Input:
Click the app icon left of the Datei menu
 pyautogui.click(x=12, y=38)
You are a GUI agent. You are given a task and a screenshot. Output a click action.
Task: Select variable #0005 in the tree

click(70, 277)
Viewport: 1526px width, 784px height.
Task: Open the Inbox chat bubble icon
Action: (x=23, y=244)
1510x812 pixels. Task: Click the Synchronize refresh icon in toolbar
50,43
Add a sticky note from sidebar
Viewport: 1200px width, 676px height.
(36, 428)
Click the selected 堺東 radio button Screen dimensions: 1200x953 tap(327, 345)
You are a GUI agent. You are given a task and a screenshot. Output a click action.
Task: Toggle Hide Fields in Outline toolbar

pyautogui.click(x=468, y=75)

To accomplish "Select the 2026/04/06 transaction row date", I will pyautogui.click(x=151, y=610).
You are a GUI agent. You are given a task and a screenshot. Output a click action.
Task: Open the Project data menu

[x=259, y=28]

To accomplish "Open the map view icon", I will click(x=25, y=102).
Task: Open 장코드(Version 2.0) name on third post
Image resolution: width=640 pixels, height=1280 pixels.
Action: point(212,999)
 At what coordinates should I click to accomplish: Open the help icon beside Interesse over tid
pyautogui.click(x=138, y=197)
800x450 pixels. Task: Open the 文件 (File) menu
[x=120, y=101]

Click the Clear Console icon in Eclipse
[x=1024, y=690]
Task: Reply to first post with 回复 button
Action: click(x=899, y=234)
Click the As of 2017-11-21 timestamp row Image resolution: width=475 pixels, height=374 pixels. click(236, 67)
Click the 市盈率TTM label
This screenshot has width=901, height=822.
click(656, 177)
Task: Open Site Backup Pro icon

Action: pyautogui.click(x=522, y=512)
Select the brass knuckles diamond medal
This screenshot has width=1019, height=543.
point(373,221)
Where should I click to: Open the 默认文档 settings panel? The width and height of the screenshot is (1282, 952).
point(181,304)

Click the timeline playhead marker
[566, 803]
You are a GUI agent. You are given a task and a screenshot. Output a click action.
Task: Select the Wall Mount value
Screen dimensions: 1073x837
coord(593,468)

What you are asked to do: The output must consist solely of the lines from the one containing "Click the selected" through the end of the listing, unaltered.

Exercise output:
Click the selected 堺東 radio button Screen dimensions: 1200x953 tap(327, 345)
You are a GUI agent. You are given a task and a screenshot. Output a click action.
Task: Toggle Hide Fields in Outline toolbar

pyautogui.click(x=468, y=75)

To accomplish "Select the 2026/04/06 transaction row date", I will pyautogui.click(x=151, y=610).
You are a GUI agent. You are given a task and a screenshot. Output a click action.
Task: Open the Project data menu

[x=259, y=28]

To accomplish "Open the map view icon", I will click(x=25, y=102).
Task: Open 장코드(Version 2.0) name on third post
Image resolution: width=640 pixels, height=1280 pixels.
Action: point(212,999)
 At what coordinates should I click to accomplish: Open the help icon beside Interesse over tid
pyautogui.click(x=138, y=197)
800x450 pixels. Task: Open the 文件 (File) menu
[x=120, y=101]

Click the Clear Console icon in Eclipse
[x=1024, y=690]
Task: Reply to first post with 回复 button
Action: click(x=899, y=234)
Click the As of 2017-11-21 timestamp row Image resolution: width=475 pixels, height=374 pixels. click(236, 67)
Click the 市盈率TTM label
This screenshot has width=901, height=822.
click(656, 177)
Task: Open Site Backup Pro icon

Action: pyautogui.click(x=522, y=512)
Select the brass knuckles diamond medal
This screenshot has width=1019, height=543.
point(373,221)
Where should I click to: Open the 默认文档 settings panel? The width and height of the screenshot is (1282, 952).
point(181,304)

Click the timeline playhead marker
[566, 803]
You are a GUI agent. You are given a task and a screenshot. Output a click action.
Task: Select the Wall Mount value
Screen dimensions: 1073x837
coord(593,468)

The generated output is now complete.